For a simple comparison, we choose two models from the BLOOMZ & mT0 Model Family available from HuggingFace. One is the bloomz-7b1-mt model and one is the mt0-xxl-mt model, both of which have been trained on non-English prompts and multilingual datasets.

3.3 Download HuggingFace model and insert model into alangchain LLMChain()

def build_llm_chain(model_name):
  torch.cuda.empty_cache()
 
  instruct_pipeline = pipeline(model=model_name, model_kwargs= {"device_map": "auto", "load_in_8bit": True})
  
  template = """Below is an instruction and an optional input. Based on the instruction and optional input, generate a suitable response
  Instruction: {instruction}
  Input: {input}
  Response:
  """

  zh_template = """以下是说明和可选输入。根据指令和可选输入，生成合适的响应
  指令：{instruction}
  输入： {input}
  响应:
  """

  prompt = PromptTemplate(input_variables=['instruction', 'input'], template=zh_template)
 
  hf_pipe = HuggingFacePipeline(pipeline=instruct_pipeline)
  # Set verbose=True to see the full prompt:
  return LLMChain(llm=hf_pipe, prompt=prompt, verbose=True)

llm_chain = build_llm_chain("bigscience/mt0-xxl-mt")

4. Run inference

If our evaluation dataset is large, we can use a distributed computing platform such as Spark, and the Pandas UDFs library to parallelize our inference across multiple machines.

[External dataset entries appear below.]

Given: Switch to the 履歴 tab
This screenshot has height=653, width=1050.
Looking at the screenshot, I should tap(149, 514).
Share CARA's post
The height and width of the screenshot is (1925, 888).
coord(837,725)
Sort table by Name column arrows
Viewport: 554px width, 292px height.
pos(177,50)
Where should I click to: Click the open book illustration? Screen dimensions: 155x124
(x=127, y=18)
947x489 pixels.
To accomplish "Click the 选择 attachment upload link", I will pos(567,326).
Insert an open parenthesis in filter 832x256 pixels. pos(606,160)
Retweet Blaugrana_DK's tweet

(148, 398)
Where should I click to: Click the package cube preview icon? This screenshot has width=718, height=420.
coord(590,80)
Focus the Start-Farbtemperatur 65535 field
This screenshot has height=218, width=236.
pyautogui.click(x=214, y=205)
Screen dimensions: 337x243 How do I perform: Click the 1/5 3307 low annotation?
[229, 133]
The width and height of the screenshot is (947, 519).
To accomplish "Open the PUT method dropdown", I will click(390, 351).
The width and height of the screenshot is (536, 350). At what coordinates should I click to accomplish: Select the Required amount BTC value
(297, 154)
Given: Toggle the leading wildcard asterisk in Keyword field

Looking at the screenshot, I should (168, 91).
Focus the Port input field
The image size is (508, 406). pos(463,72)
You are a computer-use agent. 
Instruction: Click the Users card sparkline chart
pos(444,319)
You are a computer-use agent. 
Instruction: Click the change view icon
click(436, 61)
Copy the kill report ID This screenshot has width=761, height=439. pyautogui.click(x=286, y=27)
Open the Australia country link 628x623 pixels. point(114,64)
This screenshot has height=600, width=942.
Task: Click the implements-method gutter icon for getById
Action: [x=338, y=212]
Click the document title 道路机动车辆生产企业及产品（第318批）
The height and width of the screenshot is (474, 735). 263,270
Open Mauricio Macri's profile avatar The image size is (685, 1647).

def follow_instructions_udf(inputs: Iterator[pd.DataFrame]) -> Iterator[pd.DataFrame]:
  os.environ["TRANSFORMERS_CACHE"] = hugging_face_cache
  for i in inputs:
    i["generated_answer"] = llm_chain({"instruction":i["instruction"], "input": i["input"]})
    yield inputs

dataset.select(F.col("instruction"), F.col("input")).mapInPandas(follow_instructions_udf, schema="instruction string, input string, generated_answer string").show()

However, it’s worth noting that in a fine-grained human evaluation setting like this, about ~100 examples would be enough to identify certain patterns in the model’s responses and discern scenarios where the model may not give a quality response.

5. Conduct an error analysis

When doing error analysis, after a first pass through the model’s predictions, one useful technique is to categorize the predictions into archetypes that we observe. For example, the model’s answer may be too short compared to the original “gold” response, or the model might tend to repeat itself endlessly (this tends to happen when text generation models are used in an instruction-following setting).

For illustration, for the dataset we used, we see that the model output (middle column) is much shorter than the original output.

An example comparison between a human generated answer (rightmost column) and an answer generated by a multilingual LLM (middle). The machine-generated answer in this case is relevant, but not nearly as comprehensive as the original provided answer

When we have tagged the responses according to pre-defined categories, it becomes easier to visualise these responses on a bar graph, and also to compare models.

Interestingly, for this sample, the 7B model has a higher proportion of acceptable answers compared to the 13B, which is counter intuitive since a model with more parameters should be expected to perform better.

At this point, we can choose to continue to evaluate more data so we know whether or not our results are merely an artefact of small sample size. If not, we can also move on to testing other models, or considering what we might do to improve the model’s responses in relation to our use case. For instance, for an internal Question-Answering bot, we can store documents in a vector database for our model to reference, which might improve the quality of the answers generated.

Conclusion

When it comes to evaluating LLMs, despite there being benchmarks such as the HuggingFace Open LLM leaderboard and OpenAI Evals, ultimately, a model needs to work for your specific language, use case and domain. A general leaderboard will not offer this same specificity, and this is where a step-by-step framework such as the one we have just outlined can help. Hopefully, this helps with choosing and tuning the right LLM for your own scenario.